Diese Ruhe wurde durch einen Soldaten von Rochefort gestört, der bei seiner Durchreise in Artigues beiläufig erzählte, Martin Guerre halte sich in Flandern auf und trage jetzt ein hölzernes Bein, weil ihm eins bei St. Laurent durch eine Kanonenkugel abgerissen sei. Bei Bertrande von Rols erregte diese Nachricht einigen Verdacht. Sie ließ sogar über die Aussage des Soldaten durch Notare eine Akte fertigen. Allein – sei es nun aus Scham über die Folgen, die ihr Irrtum schon gehabt hatte, sei es wirklich Täuschung durch die Ähnlichkeit der Züge oder irgendeine andere Ursache, wodurch sie von der weiteren Untersuchung abgehalten wurde – sie fuhr fort, den Heimgekehrten öffentlich als ihren Ehemann zu behandeln.

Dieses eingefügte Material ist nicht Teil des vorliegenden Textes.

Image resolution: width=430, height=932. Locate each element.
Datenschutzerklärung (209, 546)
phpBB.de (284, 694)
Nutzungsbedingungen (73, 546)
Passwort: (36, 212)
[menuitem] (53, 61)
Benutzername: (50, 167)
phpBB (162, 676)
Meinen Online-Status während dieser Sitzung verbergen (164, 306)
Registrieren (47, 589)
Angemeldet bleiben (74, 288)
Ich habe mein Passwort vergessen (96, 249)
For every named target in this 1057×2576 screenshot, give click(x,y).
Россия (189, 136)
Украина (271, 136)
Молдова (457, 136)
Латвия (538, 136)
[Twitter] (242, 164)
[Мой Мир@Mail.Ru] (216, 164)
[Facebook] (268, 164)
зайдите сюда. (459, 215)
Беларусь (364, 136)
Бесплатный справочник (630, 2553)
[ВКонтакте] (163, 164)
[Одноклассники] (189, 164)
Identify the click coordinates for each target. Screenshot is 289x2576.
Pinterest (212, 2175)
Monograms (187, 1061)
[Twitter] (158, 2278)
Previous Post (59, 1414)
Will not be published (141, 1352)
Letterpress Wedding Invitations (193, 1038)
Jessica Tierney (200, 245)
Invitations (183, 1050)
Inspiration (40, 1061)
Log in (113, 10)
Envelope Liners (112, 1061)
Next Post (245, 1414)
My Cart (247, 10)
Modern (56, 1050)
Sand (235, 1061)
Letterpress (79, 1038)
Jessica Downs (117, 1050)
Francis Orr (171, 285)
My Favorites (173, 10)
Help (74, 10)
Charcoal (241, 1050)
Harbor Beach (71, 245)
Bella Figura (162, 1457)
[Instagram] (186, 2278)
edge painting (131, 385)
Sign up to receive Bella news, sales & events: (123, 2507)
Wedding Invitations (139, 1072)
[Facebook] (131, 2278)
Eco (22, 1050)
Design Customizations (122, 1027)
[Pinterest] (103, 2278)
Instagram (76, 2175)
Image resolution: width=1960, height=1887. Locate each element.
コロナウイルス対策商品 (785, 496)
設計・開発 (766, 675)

Drei Jahre waren unter diesen Umständen schon verflossen. Peter Guerre hatte inzwischen seinem Neffen alle bisher für ihn verwalteten Güter übergeben. Dieser verlangte aber auch eine Abrechnung über die daraus gezogenen Einkünfte, und da der Oheim diese Abrechnung unter nichtigem Vorwand immer wieder hinausschob, belangte er ihn endlich auf dem Rechtswege.

Dieses Verfahren, das an sich schon große Erbitterung hervorrief, verbunden mit der Härte, mit der der Kläger die Bezahlung des Rückstandes eintrieb, bestimmte Peter Guerre zur Rache.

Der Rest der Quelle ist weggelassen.